What is needed — Copy word for word the part of the text on exemplary articles that begins at the words "1. Use the note-taking" and stops after the words "in the literature?".

Selected text —
** start **

Some articles are actually worth reading from start-to-finish.

You’re right!

I call these “exemplary articles.” They add a lot to your project. They motivate your research, guide your methods, affirm your conclusions—and sometimes they’re even well-written! They’re diamonds among the literature rough. And a note-taking template fails to do them justice.

But a note-taking template need not limit you. You don’t have to stop once your template is full. If you find an exemplary article, by all means, explore its every detail. Here’s what I recommend:

  1. Use the note-taking template as you would for any other article.

  2. Mark the top of your notes with an “X” to signal an exemplary article.

  3. Then create a second set of more detailed notes. Personally, I annotate each article directly. I’ve found that even with an excellent set of stand-alone notes, I still refer back to the exemplary article many times. So I’ve learned to just put my notes within the article; then everything’s in one place.

4. Be critical

Are you skeptical of what you read in the literature?

I wasn’t at first. When I started grad school, I viewed the literature much like a textbook. I saw it as authoritative. I envisioned world-class scientists producing high-quality research. I figured these driven, intelligent, experienced researchers must publish flawless journal articles.

** end **

Records —
** start **

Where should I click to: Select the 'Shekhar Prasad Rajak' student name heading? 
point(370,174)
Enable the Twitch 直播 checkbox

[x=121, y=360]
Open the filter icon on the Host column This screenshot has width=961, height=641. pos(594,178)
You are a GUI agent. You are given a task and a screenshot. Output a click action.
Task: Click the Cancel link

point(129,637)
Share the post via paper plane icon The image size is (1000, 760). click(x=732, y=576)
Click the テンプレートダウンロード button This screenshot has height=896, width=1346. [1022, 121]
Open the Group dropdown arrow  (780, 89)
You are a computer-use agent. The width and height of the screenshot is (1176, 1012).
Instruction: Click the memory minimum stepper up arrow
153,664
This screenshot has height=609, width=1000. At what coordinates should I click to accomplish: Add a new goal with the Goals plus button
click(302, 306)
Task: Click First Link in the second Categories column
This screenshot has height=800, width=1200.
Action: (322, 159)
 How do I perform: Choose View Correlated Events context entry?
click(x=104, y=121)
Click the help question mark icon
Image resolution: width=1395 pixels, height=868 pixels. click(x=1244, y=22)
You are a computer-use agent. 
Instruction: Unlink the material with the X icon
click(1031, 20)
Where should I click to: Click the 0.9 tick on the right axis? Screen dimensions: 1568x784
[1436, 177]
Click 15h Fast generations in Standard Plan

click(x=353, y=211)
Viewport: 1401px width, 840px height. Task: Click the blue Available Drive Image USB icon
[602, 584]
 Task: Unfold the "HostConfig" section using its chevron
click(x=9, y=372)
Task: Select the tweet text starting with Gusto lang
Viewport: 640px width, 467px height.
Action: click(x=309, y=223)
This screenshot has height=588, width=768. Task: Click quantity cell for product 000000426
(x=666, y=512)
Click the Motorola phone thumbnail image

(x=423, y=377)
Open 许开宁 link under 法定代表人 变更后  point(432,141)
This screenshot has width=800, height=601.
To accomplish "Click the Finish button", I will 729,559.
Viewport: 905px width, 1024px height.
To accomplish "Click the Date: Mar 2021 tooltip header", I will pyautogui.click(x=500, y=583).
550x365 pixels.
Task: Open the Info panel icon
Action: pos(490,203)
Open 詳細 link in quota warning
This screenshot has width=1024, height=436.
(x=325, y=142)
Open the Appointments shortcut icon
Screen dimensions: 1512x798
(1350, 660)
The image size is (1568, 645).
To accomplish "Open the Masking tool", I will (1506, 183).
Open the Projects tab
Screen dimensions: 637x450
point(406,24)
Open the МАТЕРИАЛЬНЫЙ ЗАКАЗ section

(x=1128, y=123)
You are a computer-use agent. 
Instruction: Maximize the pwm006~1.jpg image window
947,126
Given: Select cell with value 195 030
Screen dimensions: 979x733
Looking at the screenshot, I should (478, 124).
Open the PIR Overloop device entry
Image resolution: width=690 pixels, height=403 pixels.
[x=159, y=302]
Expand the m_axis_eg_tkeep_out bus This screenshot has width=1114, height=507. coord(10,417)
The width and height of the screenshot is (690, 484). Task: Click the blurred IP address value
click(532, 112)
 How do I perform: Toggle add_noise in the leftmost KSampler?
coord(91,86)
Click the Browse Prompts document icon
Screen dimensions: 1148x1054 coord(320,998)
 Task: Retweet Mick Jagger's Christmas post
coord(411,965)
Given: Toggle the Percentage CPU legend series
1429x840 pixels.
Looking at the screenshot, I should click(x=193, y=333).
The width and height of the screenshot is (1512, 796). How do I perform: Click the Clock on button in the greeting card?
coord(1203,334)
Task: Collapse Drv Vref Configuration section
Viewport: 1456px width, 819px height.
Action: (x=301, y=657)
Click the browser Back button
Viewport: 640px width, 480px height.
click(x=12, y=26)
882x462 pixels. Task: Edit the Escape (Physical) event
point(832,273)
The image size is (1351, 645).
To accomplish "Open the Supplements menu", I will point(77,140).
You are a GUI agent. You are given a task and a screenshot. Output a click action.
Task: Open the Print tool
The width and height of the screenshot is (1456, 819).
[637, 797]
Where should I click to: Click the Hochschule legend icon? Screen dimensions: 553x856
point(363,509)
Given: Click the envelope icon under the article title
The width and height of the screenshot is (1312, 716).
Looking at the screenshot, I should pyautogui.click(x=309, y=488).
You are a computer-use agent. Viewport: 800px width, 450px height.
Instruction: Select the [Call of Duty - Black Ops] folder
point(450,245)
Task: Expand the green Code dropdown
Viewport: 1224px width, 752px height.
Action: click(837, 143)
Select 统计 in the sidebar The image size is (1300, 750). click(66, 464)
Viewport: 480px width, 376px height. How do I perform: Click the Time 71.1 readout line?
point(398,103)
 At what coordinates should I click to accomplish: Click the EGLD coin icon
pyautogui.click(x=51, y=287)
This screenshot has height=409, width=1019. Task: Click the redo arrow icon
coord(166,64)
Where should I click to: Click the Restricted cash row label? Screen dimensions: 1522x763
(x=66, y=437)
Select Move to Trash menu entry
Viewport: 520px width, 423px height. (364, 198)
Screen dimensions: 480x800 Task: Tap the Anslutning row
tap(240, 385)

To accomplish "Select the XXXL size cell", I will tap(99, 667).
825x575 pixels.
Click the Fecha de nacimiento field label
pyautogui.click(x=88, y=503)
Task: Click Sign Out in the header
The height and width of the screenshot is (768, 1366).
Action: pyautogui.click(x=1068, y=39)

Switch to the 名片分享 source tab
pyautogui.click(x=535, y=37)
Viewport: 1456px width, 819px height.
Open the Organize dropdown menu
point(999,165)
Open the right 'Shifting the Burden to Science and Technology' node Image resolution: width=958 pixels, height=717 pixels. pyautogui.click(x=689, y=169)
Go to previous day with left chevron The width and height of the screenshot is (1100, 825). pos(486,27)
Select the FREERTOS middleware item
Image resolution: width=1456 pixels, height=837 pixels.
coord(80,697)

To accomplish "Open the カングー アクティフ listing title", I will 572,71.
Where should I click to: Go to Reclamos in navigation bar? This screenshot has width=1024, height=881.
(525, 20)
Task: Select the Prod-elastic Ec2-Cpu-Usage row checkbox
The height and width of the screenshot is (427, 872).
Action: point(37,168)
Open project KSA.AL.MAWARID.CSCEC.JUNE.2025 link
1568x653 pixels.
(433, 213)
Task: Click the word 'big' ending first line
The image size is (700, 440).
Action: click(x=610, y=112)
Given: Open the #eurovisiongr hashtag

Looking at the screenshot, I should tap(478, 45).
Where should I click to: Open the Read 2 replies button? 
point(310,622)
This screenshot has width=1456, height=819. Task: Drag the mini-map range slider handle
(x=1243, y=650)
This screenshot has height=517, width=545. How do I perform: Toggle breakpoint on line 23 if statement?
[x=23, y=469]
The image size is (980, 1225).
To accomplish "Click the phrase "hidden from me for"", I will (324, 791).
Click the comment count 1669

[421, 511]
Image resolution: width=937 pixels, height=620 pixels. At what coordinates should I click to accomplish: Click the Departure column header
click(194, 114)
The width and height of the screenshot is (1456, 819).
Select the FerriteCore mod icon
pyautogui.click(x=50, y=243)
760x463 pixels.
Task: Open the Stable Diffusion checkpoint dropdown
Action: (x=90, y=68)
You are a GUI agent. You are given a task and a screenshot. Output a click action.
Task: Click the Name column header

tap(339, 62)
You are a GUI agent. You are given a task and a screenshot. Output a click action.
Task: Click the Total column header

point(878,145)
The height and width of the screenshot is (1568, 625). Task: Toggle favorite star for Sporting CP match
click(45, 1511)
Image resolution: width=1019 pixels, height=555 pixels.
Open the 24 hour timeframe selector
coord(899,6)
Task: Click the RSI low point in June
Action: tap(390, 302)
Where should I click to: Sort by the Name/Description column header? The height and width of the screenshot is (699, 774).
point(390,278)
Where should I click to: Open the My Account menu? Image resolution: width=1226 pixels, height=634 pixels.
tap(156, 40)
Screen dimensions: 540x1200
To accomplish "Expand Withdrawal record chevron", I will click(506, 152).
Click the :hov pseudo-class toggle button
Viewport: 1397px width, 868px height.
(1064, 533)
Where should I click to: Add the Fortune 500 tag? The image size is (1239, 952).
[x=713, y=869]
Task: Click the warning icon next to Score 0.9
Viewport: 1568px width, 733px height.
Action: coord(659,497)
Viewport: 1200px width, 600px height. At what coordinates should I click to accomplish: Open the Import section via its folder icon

** end **

Output —
1. Use the note-taking template as you would for any other article.

  2. Mark the top of your notes with an “X” to signal an exemplary article.

  3. Then create a second set of more detailed notes. Personally, I annotate each article directly. I’ve found that even with an excellent set of stand-alone notes, I still refer back to the exemplary article many times. So I’ve learned to just put my notes within the article; then everything’s in one place.

4. Be critical

Are you skeptical of what you read in the literature?